[WORK REQUIRED]:
Would you transcribe each entry that follows word for word, minus the images?
START DATA EXCERPTS
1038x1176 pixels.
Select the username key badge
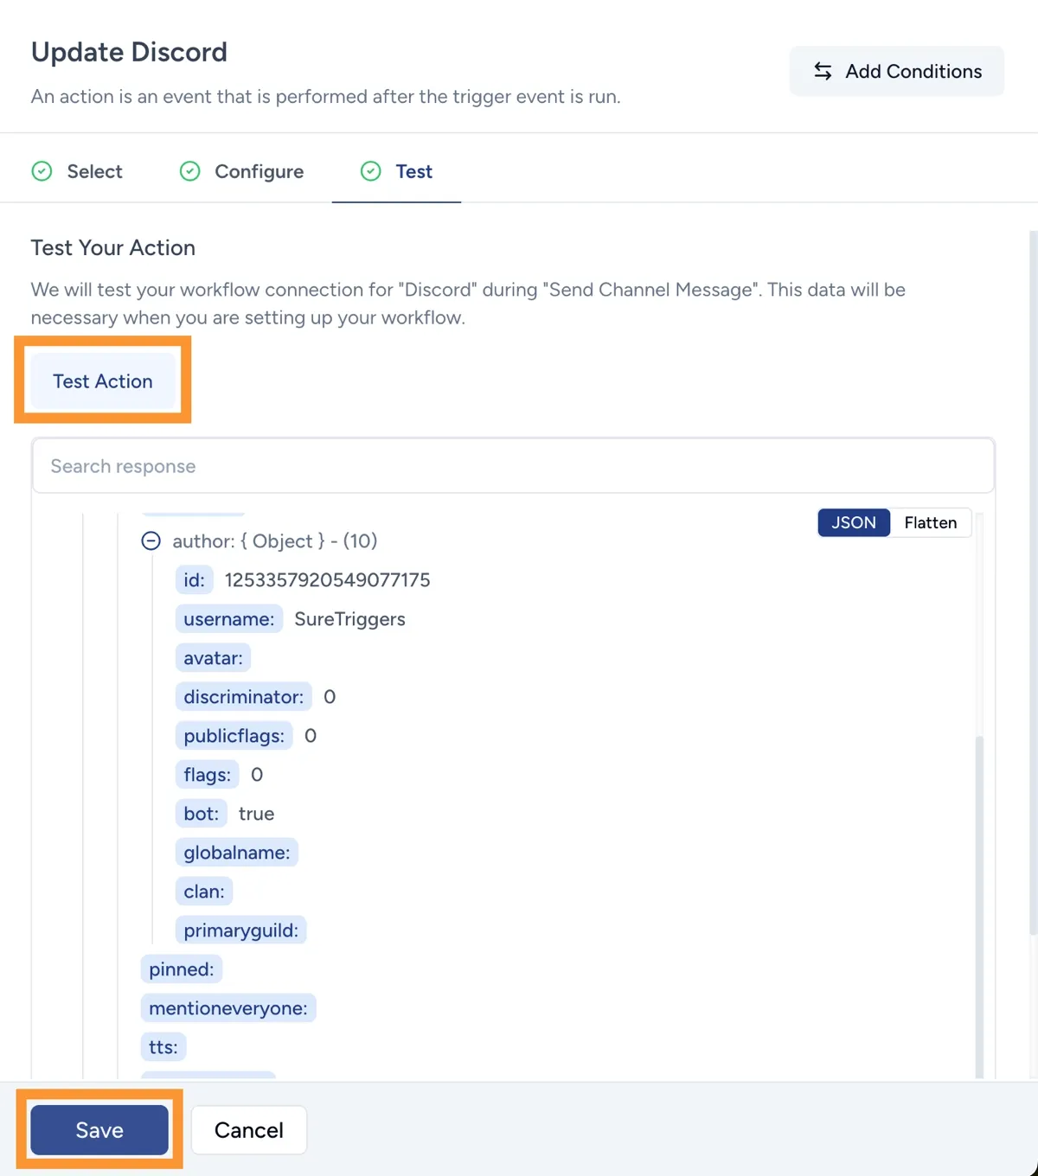click(228, 618)
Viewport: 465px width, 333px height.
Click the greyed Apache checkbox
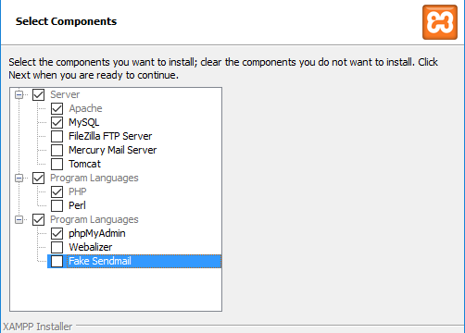[x=57, y=108]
END DATA EXCERPTS
[ANSWER AREA]:
1038x1176 pixels.
Select the username key badge
click(228, 618)
Viewport: 465px width, 333px height.
Click the greyed Apache checkbox
[x=57, y=108]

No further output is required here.